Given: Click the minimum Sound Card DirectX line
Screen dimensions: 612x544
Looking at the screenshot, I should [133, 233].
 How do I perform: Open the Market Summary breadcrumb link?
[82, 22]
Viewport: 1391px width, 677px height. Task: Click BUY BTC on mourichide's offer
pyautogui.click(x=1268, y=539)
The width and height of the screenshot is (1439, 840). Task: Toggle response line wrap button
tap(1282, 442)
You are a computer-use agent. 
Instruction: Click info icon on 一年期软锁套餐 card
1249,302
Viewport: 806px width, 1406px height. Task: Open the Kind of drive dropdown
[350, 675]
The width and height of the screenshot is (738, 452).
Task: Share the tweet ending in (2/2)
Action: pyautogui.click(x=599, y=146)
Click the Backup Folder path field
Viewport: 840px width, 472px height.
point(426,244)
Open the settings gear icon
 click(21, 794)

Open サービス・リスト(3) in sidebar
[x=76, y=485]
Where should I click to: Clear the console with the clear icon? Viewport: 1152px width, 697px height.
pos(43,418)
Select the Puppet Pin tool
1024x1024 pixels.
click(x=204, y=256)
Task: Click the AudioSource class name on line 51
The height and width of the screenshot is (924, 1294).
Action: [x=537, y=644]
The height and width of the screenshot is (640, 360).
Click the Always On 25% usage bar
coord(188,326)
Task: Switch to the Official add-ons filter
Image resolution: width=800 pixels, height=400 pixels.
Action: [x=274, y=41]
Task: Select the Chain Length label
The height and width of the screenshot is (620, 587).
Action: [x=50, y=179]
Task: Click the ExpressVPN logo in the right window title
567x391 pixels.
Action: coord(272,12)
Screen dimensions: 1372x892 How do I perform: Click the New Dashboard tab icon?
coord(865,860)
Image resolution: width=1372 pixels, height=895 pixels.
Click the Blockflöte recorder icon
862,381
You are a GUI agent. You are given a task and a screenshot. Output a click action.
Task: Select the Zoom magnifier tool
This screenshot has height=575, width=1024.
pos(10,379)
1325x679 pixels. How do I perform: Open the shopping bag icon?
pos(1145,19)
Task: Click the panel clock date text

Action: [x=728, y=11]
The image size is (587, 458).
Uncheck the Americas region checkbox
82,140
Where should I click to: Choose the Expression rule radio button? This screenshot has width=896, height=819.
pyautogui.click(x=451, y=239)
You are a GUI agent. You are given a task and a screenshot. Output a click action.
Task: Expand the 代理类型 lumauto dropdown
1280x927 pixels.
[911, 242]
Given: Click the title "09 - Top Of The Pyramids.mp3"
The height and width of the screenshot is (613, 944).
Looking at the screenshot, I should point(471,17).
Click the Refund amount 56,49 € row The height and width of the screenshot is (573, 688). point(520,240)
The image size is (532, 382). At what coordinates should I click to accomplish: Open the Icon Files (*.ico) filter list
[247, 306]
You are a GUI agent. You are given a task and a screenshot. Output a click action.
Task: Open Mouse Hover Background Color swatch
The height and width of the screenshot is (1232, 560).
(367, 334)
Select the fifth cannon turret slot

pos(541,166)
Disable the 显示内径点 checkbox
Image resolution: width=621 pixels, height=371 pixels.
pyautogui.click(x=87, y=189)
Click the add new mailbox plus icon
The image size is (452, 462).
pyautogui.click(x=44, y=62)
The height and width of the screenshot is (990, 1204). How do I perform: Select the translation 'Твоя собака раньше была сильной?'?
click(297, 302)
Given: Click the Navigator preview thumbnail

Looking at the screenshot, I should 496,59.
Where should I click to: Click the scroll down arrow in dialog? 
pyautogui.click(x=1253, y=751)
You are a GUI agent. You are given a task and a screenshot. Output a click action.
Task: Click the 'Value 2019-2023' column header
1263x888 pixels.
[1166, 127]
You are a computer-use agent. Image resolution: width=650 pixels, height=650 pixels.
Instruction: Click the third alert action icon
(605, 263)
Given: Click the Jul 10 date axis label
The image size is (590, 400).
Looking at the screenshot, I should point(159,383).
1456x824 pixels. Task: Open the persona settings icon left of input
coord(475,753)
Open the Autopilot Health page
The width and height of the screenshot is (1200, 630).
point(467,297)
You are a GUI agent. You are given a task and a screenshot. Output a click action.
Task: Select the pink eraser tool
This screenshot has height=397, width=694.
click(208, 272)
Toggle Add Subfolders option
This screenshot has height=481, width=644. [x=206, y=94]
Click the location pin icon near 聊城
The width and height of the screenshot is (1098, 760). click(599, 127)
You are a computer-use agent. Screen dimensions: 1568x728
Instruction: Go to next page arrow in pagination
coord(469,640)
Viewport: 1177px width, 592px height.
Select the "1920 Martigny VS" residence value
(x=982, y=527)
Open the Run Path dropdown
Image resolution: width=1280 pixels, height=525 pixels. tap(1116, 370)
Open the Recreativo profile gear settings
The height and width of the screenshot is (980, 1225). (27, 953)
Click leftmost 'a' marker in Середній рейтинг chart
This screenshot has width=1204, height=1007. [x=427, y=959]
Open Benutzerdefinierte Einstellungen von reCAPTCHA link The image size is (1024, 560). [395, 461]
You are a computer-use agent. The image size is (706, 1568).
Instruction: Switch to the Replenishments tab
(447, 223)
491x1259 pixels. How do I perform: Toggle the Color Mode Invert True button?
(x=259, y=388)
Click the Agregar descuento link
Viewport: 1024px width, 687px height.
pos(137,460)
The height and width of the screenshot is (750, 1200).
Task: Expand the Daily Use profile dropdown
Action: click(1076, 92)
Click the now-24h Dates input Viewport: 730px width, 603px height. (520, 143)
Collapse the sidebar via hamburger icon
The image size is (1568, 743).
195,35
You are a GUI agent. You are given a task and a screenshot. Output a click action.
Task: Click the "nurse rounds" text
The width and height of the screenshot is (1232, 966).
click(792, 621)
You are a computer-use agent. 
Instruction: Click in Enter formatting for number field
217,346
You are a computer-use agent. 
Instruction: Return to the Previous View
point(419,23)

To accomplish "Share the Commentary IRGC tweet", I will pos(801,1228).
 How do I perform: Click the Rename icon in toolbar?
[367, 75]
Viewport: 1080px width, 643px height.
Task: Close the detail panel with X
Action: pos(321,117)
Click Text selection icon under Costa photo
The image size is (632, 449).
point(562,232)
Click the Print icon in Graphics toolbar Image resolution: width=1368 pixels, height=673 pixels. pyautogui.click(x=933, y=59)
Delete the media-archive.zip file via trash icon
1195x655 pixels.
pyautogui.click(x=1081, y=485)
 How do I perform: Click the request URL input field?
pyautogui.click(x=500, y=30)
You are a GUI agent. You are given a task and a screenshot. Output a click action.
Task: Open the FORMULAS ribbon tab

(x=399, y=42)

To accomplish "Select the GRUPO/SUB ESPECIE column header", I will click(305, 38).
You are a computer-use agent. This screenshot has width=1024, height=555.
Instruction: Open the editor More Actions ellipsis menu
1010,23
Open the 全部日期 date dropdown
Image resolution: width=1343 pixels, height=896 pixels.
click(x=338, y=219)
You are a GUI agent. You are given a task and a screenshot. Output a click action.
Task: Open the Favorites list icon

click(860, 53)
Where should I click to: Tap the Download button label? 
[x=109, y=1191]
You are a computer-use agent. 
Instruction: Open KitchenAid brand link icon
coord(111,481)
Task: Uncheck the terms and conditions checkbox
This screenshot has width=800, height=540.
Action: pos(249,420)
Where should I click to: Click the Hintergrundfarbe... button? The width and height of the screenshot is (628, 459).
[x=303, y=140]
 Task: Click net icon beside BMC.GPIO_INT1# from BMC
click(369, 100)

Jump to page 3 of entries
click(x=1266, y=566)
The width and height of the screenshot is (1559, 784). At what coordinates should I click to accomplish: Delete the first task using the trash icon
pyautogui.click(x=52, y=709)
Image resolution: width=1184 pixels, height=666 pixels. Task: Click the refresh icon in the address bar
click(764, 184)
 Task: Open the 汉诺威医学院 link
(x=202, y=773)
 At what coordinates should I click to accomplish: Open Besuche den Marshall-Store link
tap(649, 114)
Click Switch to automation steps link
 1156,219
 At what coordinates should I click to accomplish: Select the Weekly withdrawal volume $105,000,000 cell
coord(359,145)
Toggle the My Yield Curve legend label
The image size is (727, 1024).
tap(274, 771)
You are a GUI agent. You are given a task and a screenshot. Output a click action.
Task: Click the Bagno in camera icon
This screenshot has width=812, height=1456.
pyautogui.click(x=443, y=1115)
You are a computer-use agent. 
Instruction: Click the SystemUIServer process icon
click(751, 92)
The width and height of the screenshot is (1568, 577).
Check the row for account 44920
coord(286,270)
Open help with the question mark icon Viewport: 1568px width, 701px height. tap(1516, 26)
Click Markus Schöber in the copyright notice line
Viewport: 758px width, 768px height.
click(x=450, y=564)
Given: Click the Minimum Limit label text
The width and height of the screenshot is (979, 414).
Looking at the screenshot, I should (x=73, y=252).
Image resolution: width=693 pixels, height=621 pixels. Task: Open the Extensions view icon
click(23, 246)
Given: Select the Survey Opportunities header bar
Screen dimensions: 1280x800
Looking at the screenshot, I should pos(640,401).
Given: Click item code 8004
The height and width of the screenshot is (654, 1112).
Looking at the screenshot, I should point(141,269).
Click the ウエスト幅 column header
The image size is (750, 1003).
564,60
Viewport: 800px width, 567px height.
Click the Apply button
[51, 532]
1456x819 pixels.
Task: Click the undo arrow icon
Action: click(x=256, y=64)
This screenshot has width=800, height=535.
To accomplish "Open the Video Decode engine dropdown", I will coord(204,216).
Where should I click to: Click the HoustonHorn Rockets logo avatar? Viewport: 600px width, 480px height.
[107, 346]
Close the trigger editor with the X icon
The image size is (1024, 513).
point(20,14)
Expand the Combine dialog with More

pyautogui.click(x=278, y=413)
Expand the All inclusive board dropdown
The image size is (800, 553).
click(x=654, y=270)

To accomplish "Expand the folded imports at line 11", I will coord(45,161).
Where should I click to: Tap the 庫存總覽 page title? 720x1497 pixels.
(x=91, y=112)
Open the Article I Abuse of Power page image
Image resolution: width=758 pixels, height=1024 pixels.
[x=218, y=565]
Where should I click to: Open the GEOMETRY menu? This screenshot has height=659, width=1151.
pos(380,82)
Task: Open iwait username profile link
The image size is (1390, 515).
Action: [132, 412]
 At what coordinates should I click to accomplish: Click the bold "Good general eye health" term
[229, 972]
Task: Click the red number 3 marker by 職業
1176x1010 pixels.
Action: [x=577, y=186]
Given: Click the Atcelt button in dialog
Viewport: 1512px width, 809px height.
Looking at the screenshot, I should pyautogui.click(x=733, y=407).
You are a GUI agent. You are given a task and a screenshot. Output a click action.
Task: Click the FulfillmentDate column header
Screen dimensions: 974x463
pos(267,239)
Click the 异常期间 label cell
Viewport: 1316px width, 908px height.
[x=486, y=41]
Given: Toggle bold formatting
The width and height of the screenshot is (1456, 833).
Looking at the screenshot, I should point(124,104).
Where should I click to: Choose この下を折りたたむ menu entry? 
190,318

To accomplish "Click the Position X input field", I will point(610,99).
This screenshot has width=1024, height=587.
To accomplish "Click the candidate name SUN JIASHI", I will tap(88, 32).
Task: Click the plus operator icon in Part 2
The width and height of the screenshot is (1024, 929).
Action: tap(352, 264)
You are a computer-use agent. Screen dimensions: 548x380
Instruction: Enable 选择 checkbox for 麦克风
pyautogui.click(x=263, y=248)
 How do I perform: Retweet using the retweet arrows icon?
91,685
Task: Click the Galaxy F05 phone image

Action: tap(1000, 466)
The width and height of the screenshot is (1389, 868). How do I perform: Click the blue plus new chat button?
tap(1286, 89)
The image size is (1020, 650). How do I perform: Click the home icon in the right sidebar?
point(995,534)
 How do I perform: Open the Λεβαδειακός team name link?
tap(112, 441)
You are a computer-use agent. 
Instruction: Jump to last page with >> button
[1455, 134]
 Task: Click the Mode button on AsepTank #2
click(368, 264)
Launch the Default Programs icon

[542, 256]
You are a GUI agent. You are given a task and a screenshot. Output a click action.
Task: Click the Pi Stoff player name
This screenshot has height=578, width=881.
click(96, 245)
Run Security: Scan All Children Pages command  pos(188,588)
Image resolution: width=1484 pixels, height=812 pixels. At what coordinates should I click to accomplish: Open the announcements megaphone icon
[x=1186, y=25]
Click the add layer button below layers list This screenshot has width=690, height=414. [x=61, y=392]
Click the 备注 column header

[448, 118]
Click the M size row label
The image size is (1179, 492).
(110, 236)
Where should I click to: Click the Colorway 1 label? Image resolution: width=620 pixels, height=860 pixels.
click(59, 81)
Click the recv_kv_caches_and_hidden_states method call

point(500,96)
§
In the records, rewrite the stretch from the line containing "Close the trigger editor with the X icon" through the line containing "I will coord(45,161).", swapping "trigger editor" for "rule editor" and keeping everything else the same.

Close the rule editor with the X icon
The image size is (1024, 513).
point(20,14)
Expand the Combine dialog with More

pyautogui.click(x=278, y=413)
Expand the All inclusive board dropdown
The image size is (800, 553).
click(x=654, y=270)

To accomplish "Expand the folded imports at line 11", I will coord(45,161).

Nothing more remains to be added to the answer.